-
1. Data: 2002-10-26 15:05:28
Temat: nieuczciwa konkurencja
Od: "NN" <s...@w...pl>
za kilka dni będę miał proces o nieuczciwą konkurencję - podawałem w
ulotkach cenny innych firm, mam w związku z tym następujące pytania:
1. Czy osoba występująca w imieniu Policji na rozprawie to ta która mie
przesłuchiwała? czy też niekoniecznie? - jeśli ktoś miał już podobna sprawę
to będę wdzięczny za odpowiedź
2. Czy to że policjant mnie przesłuchujący (i inni obecni policjanci przy
przesłuchaniu) to dobry znajomy osoby która złożyła na mnie doniesienie(tzw.

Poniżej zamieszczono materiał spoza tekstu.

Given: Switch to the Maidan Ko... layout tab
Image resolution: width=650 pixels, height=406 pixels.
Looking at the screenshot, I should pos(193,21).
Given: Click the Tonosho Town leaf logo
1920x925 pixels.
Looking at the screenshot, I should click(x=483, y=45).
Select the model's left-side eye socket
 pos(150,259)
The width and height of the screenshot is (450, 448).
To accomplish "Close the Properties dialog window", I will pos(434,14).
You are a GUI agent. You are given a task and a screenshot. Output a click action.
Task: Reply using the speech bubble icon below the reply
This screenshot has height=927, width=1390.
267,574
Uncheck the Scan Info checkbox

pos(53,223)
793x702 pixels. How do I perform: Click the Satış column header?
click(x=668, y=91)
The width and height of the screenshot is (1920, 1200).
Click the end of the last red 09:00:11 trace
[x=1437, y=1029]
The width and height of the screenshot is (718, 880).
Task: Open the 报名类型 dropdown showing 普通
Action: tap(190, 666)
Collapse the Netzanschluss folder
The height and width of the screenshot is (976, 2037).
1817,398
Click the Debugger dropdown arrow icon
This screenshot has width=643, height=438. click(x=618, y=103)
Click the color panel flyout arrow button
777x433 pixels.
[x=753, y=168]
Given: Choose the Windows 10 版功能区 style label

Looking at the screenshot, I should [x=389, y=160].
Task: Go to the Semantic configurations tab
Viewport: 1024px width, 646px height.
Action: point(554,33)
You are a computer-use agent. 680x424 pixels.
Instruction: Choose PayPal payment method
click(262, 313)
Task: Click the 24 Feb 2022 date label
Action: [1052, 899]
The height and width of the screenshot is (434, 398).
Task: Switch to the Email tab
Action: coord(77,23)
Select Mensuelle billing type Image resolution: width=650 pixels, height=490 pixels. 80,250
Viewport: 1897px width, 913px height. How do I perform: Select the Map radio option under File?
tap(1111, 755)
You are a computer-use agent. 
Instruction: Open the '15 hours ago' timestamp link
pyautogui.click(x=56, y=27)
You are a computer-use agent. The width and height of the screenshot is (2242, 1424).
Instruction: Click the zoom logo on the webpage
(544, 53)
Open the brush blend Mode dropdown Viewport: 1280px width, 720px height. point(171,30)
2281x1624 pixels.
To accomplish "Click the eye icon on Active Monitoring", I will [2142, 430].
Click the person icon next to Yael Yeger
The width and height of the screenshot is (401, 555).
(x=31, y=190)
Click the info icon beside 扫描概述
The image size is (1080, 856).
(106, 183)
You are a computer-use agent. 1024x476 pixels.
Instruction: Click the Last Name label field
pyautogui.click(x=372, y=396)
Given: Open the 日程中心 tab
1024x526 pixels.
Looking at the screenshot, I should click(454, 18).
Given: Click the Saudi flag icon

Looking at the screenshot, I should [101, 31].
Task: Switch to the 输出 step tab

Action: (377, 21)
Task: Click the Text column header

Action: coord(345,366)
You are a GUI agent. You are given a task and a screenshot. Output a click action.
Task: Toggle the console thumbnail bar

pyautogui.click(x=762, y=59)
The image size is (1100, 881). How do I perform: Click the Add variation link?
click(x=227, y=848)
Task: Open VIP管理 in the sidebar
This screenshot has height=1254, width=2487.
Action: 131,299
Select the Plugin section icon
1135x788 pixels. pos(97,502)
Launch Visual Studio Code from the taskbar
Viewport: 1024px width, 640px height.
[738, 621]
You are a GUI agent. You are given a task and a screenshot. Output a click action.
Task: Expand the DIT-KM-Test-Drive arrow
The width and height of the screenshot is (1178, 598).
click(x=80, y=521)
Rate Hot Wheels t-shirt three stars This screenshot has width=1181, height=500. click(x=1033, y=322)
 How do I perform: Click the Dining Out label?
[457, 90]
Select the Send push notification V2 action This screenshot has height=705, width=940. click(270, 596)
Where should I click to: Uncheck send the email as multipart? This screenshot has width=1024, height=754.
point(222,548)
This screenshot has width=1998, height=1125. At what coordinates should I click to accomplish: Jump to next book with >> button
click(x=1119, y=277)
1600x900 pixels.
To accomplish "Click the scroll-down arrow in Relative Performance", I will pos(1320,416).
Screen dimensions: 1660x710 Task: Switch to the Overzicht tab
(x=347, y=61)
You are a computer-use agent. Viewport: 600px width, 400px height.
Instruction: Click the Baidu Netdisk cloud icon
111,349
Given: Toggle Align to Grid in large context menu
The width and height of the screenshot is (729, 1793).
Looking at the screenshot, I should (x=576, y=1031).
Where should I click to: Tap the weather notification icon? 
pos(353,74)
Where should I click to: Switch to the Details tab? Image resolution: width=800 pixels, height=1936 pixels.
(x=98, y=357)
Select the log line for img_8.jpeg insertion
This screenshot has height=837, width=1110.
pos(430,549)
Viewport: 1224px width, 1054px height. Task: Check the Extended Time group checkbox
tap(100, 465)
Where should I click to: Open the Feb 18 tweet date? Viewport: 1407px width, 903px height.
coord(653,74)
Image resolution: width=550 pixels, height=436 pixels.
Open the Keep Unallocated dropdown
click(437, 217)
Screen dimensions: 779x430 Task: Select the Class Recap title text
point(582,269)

poszkodowany) można jakoś wykorzystać na swoją korzyść?
3. Czy udowodnienie prawdziwości podanych przez mnie cen spada na
oskarżyciela? czy też na mnie jako osoby się broniącej?
z góry dzięki za wszelkie odpowiedzi i sugestie
-
2. Data: 2002-10-28 11:46:22
Temat: Re: nieuczciwa konkurencja
Od: "Depilator" <m...@p...onet.pl>
Użytkownik "NN" <s...@w...pl> napisał w wiadomości
news:apeb41$3q9$1@news2.tpi.pl...
> za kilka dni będę miał proces o nieuczciwą konkurencję - podawałem w
> ulotkach cenny innych firm, mam w związku z tym następujące pytania:
> 1. Czy osoba występująca w imieniu Policji na rozprawie to ta która mie
> przesłuchiwała? czy też niekoniecznie? - jeśli ktoś miał już podobna
sprawę
> to będę wdzięczny za odpowiedź
Aaaargh! Jak to - Policja??? To masz sprawe karną za nieuczciwa konkurencję?
Mamo... Powinien byc ten, co Cie przesłuchiwał, bo przeciez chyba o tym
będzie mowa, nie?
> 2. Czy to że policjant mnie przesłuchujący (i inni obecni policjanci przy
> przesłuchaniu) to dobry znajomy osoby która złożyła na mnie
doniesienie(tzw.
> poszkodowany) można jakoś wykorzystać na swoją korzyść?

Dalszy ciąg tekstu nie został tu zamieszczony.